In the 5th category comes the human being, in him all the 5 elements are active, that is what distinguishes him from the rest of the creation, the element akash, gives him the reasoning faculty, known also as "budh" along with intelligence.

Now this was a short and a quick description of the physical creation.

Lets now take the following example, to ilustrate the topic being disscused above:

Let us imagine, seeing someone pluking a flower from somebody´s garden, the owner sees him and give him a good scolding.

2nd case, somone kills the dog of this same fellow, the case can be reported to the police and the infractor can be fined.

After some time, someone kills this man´s horse, this time the infractor can be jailed.
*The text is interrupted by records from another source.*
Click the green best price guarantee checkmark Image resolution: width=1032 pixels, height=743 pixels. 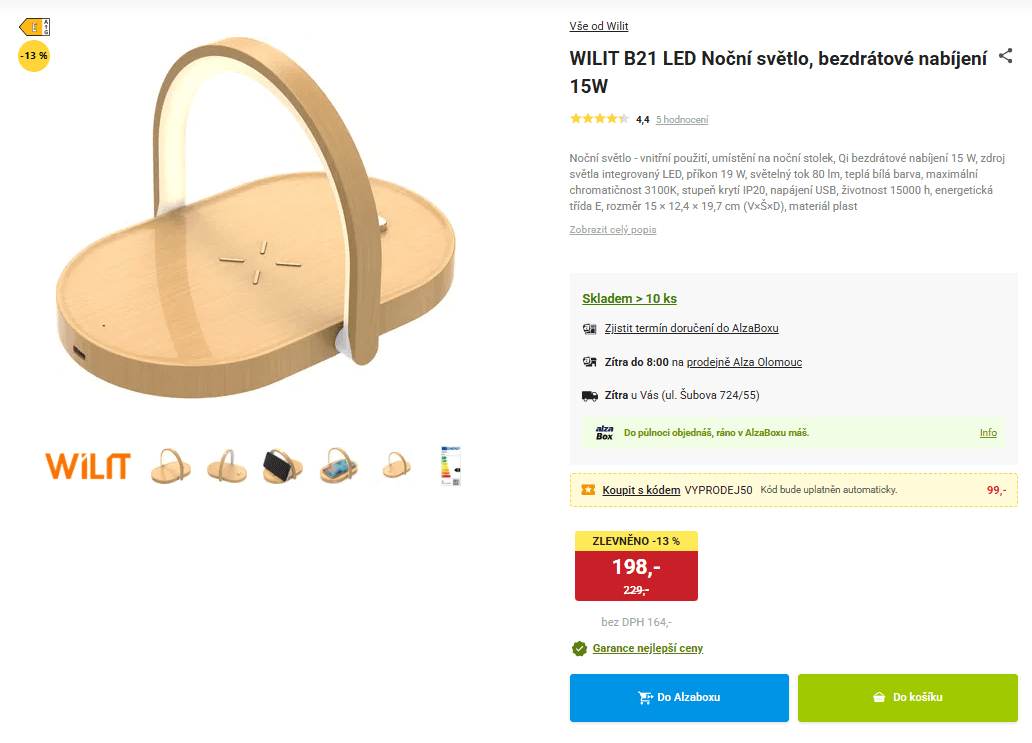pos(579,648)
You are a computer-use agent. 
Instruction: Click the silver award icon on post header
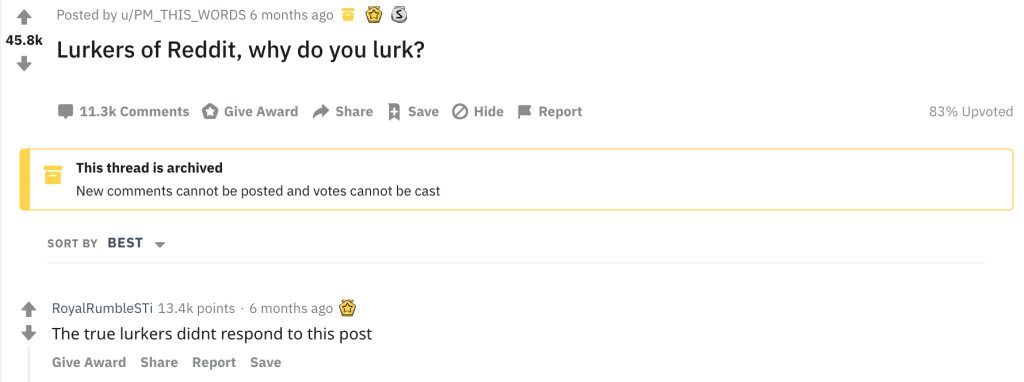[399, 14]
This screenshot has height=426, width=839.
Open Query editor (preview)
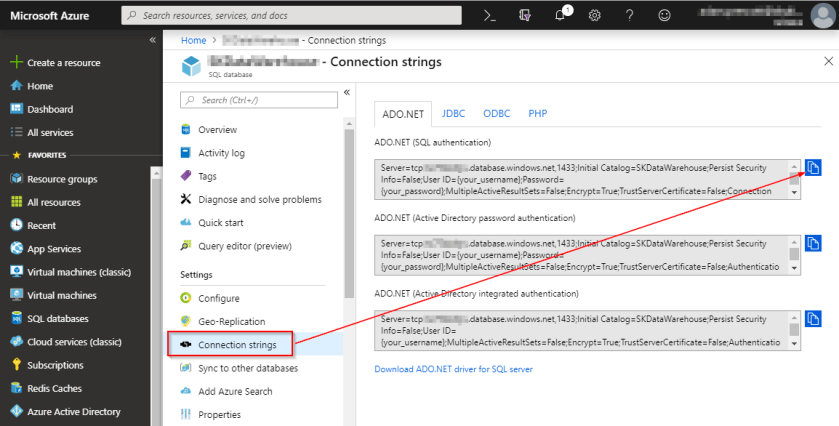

After sometime again, some dacoit enters this man´s house and kills the house owner, this time the dacoit can be hanged, for his crime. So as we can see, for each infraction there has been a punishment, according to the degree of of the infraction commited.The punishment depends on the degree of the level of conciousness present in that particular form of life, consequently depends on the degree of the tattwas present or active in that form of life.

We can not live in this creation without creating karma; and so, if we have to create karma by force, let us create or collect the least amount of it; that is why it is recomended to live on the vegetarian diet, by doing that, we collect the minnimum karma on our heads. The kiling in this creation is done on each step and is unavoidable, but by going for a vegetarian diet, killing is done to a lower level of conciousness, which means it´s effects are softer, and thus bearable. It is easier, to walk wearing a shirt, than to have 100 pounds of weight on our heads.

As any normal person can see by himself or herself, in no place is written, that eating anything, like even spinachs or drinking water, killing is not involved, on the contrary, it clearly states that,life in this creation is based on life, but having said that, it is now for us to decide how much karma one wants to put on one´s head....

And these karmas collected in this way of vegetarian diet, along with a moral life ... can easily be paid, or cleared off with the help of Nam Bhakti.

This is why true Gurmukhs stress upon vegetarian diet. Those who are meant to stay here, and roll up and down in the chaurasee ka chakar for quite some time, shall never accept these recomendations, they will say eat, and drink to your brim, who has seen tomorrow, spirituality is hallucination...or even go to the extent of manipulating the Bani, and say, there is no harm in eating this way or the other way, the non veg diet .....weak people ....justifying their weaknesses. But this weaknesses, is sure to give them pain. What you sow, so shall you reap. This is the law of karma. You sow pain, just for the pleasure of your tongue, you shall reap pain and suffering. Or, where is it seen that, you sow chilies and one reaps apples?

How stupid and silly to think that way. But,even to be silly or stupid, one has the freedom to be so.

But the fact is nobody can manipulate the Bani just like that, as long as His Gurmukhs keep coming , and put us on the right tracks, by giving us the right view of their predecessors, in the sacred Bani.